Data items
== Segment start ==

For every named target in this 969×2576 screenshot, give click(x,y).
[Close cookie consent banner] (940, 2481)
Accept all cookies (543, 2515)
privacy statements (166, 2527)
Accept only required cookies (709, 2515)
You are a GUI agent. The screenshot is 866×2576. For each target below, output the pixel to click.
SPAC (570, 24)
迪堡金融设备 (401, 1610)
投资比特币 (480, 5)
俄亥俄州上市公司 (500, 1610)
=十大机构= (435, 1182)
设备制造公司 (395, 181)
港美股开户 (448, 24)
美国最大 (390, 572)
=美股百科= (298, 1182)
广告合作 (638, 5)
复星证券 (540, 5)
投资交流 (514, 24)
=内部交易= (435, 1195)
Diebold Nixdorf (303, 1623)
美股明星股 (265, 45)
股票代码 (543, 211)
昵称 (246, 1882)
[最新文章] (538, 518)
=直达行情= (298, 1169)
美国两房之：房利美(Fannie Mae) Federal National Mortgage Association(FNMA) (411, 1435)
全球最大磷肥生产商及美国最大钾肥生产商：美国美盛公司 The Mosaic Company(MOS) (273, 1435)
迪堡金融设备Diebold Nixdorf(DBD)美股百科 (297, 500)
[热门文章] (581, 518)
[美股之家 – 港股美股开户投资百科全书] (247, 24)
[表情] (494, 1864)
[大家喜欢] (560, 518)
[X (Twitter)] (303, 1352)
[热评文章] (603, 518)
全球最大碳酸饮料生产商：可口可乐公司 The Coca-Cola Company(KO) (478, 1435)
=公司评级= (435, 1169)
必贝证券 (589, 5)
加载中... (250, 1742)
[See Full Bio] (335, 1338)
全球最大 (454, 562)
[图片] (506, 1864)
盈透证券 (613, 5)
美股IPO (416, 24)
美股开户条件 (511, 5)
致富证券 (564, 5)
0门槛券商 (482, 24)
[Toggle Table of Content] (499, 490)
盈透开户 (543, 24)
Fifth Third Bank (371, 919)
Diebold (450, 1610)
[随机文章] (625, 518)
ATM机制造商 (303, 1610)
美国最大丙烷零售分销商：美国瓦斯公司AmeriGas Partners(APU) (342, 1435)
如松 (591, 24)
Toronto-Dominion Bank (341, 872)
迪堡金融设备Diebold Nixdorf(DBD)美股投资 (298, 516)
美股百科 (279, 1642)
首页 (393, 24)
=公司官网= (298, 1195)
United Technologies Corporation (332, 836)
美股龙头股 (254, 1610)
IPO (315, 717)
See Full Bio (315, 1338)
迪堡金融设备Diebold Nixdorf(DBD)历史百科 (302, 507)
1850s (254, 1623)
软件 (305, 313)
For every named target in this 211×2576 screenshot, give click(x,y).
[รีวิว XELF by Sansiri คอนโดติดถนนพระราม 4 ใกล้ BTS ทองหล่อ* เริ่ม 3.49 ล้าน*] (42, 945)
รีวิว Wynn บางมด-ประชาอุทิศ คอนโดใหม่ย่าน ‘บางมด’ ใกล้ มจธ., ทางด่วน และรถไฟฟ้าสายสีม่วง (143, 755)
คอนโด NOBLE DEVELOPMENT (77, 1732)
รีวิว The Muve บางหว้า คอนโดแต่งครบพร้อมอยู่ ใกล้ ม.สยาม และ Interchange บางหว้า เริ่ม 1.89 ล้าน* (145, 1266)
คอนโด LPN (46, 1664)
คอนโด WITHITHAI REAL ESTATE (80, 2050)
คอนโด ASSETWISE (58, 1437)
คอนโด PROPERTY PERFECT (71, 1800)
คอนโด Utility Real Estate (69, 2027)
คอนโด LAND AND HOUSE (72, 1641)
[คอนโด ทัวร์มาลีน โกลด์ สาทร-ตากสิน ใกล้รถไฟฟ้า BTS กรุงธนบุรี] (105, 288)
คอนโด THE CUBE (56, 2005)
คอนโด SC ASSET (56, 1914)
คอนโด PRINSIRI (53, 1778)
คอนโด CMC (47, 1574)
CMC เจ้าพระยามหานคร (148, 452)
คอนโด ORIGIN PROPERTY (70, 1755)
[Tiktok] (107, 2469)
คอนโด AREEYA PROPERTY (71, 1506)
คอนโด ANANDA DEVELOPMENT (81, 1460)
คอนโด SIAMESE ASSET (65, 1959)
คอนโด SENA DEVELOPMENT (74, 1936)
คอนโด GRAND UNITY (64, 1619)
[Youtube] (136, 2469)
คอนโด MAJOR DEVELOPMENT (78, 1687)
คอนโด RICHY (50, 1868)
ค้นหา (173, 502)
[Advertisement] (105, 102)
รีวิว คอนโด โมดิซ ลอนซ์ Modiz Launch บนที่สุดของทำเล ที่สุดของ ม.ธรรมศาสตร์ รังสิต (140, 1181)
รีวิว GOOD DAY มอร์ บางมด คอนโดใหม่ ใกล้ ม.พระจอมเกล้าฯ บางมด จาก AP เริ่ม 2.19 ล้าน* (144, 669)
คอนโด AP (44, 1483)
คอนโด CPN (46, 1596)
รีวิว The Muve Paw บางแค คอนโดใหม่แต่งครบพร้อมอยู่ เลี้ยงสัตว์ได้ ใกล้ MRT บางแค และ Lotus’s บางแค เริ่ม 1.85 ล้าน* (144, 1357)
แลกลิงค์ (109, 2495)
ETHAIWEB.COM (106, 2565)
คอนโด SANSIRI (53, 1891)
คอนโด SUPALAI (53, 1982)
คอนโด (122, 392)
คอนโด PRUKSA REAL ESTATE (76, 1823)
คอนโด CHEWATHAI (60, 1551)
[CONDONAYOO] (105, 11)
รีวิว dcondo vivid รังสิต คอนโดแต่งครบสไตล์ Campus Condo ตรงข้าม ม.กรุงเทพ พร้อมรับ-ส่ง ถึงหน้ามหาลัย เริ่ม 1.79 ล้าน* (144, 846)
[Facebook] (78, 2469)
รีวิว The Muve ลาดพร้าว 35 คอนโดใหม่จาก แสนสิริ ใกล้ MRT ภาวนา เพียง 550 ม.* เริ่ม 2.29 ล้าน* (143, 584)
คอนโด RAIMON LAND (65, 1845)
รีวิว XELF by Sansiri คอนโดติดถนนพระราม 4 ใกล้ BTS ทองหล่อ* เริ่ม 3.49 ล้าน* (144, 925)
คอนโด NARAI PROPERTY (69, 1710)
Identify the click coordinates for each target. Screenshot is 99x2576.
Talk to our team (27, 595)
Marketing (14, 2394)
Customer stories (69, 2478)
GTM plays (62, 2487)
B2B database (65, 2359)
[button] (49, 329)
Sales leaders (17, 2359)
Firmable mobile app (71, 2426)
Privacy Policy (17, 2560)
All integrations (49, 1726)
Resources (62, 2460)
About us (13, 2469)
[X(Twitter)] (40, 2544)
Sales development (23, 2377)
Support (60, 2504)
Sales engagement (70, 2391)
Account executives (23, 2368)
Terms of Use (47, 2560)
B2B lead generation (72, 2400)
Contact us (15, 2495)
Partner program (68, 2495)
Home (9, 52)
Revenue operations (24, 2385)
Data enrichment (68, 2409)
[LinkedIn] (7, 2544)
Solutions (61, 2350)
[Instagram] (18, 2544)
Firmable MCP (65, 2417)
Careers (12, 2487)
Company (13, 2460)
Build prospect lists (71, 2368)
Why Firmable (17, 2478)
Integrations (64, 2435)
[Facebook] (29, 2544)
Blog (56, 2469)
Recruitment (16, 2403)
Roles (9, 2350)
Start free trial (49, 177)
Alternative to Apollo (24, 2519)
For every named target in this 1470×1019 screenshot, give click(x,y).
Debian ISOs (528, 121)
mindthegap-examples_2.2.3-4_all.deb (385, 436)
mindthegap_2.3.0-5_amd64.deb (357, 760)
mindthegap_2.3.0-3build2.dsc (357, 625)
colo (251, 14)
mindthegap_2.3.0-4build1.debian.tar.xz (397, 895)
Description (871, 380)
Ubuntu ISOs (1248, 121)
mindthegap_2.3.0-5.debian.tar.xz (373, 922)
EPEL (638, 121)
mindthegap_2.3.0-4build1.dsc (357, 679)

== Segment end ==

● **Task**:
Output the lines above exactly, but only those between the line holding "ETHAIWEB.COM (106, 2565)" and the line holding "Privacy Policy (17, 2560)", inclusive.

● **Task solution**:
ETHAIWEB.COM (106, 2565)
คอนโด SANSIRI (53, 1891)
คอนโด SUPALAI (53, 1982)
คอนโด (122, 392)
คอนโด PRUKSA REAL ESTATE (76, 1823)
คอนโด CHEWATHAI (60, 1551)
[CONDONAYOO] (105, 11)
รีวิว dcondo vivid รังสิต คอนโดแต่งครบสไตล์ Campus Condo ตรงข้าม ม.กรุงเทพ พร้อมรับ-ส่ง ถึงหน้ามหาลัย เริ่ม 1.79 ล้าน* (144, 846)
[Facebook] (78, 2469)
รีวิว The Muve ลาดพร้าว 35 คอนโดใหม่จาก แสนสิริ ใกล้ MRT ภาวนา เพียง 550 ม.* เริ่ม 2.29 ล้าน* (143, 584)
คอนโด RAIMON LAND (65, 1845)
รีวิว XELF by Sansiri คอนโดติดถนนพระราม 4 ใกล้ BTS ทองหล่อ* เริ่ม 3.49 ล้าน* (144, 925)
คอนโด NARAI PROPERTY (69, 1710)
Identify the click coordinates for each target. Screenshot is 99x2576.
Talk to our team (27, 595)
Marketing (14, 2394)
Customer stories (69, 2478)
GTM plays (62, 2487)
B2B database (65, 2359)
[button] (49, 329)
Sales leaders (17, 2359)
Firmable mobile app (71, 2426)
Privacy Policy (17, 2560)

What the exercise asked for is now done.